Не вписавшись в дыру в заборе, он сильно ударился плечом и ребрами.
– Черт! Понастроили стен, пройти не возможно!
В парадной шинели и кителе ему по габаритам в узкий лаз – никак. Пришлось раздеться, взяв шинельку в руки. Продравшись наконец наружу, в городок, он плюхнулся на колени, измазал галифе. Громко матерясь, добрался до квартиры. Долго искал ключи, а когда нашёл, несколько минут тщательно целился в замочную скважину. Стыковка не произошла. Осознав, что войти тихо в дом не удастся, Ромашкин повернулся спиной к двери и заколотил по ней каблуками:
– Шмер, Мишка! Шмер! Открой, сволочь! Открой! Хватит спать.
Дверь внезапно отворилась и с силой ударила Никиту в спину. Он слетел с верхней ступени и приземлился во дворе на четыре точки.
– Хто тут? – спросил голос откуда-то сверху.
Лейтенант обернулся и увидел стоящего с закрытыми глазами солдата Кулешова. Тот тёр лицо кулаками и силился разомкнуть слипшиеся ото сна веки, продолжая бубнить:
– Хто тут орет? Чаво надо? Хозяева сплять!
– Кулешов, скотина! Это я! Хозяин квартиры и твой начальник. Глазищи протри! – Никита поднялся с карачек, потряс за грудки не желающего просыпаться бойца.
Тот шмякнулся на кушетку в углу веранды, невнятно оправдываясь в ответ.
Да ну тебя, дурака Кулешова!
Ромашкин, на ходу стряхивая со своих ног сапоги, устремился к заветному дивану. Грузно плюхнулся, слегка придавив Шмера, свернувшегося в клубок под простыней.
– У-у! Сволота! – взвыл сонным голосом взводный и отодвинулся к стене.
– Ты почему спишь на моём диване, гад? Еще и курил, скотина, лежа? Марш отсюда! На свою койку, на второй этаж! На крышу!

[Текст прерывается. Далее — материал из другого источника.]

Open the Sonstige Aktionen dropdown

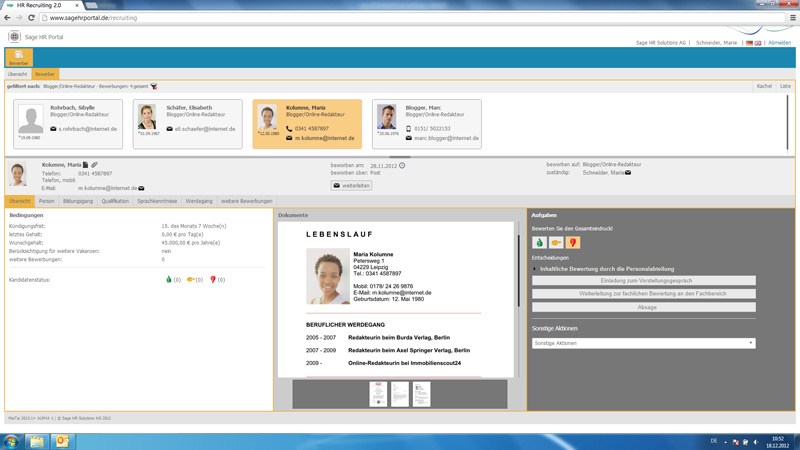click(643, 343)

Шмер громко засопел и не ответил. Освобождать лежбище явно не желал.
Никита швырнул шинель в один угол, китель – в другой. Галстук сунул под матрац, остальную одежду – куда придется. Блаженно улыбаясь, примостился на второй половине дивана. Потянул на себя одеяло. Шмер – на себя. После недолгой борьбы за тепло победил более трезвый Шмер. Пришлось укутаться в простыню…

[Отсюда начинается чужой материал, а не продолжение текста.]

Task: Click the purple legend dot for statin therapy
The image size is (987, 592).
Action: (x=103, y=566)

К полудню продрогший, но не протрезвевший Ромашкин проснулся. Волей-неволей. Мишка Шмер поливал его, словно комнатное растение, водой из кружки.
Никита вскочил и оттолкнул взводного.
Тот оскалился рыжевато-жёлтыми прокуренными зубами, прищурил щёлочки припухших глаз. Отекшее лицо взводного приобрело землистый цвет, а зелёные мочки торчащих ушей контрастно выделялись яркими пятнами.
– Отойди от меня, Крокодил Гена! Тьфу! То есть крокодил Миша. Михаил-крокодил! Чучело, а не офицер. Ну и рыло. Старлей с зелеными ушами.
Шмер возобновил попытку полива «комнатного растения».
– Я тебе что, клумба? – взвился Никита. – Отстань, дай поспать! Я новогоднюю ночь службу нес, твой покой охранял.
– Наслышан-наслышан, как ты охранял, пьянь несусветная! Бойцы с утра мусор вокруг казарм собирают после вашего салюта.
– О как! Комбату донесли?
– А я знаю? Но думаю, доброжелатели найдутся.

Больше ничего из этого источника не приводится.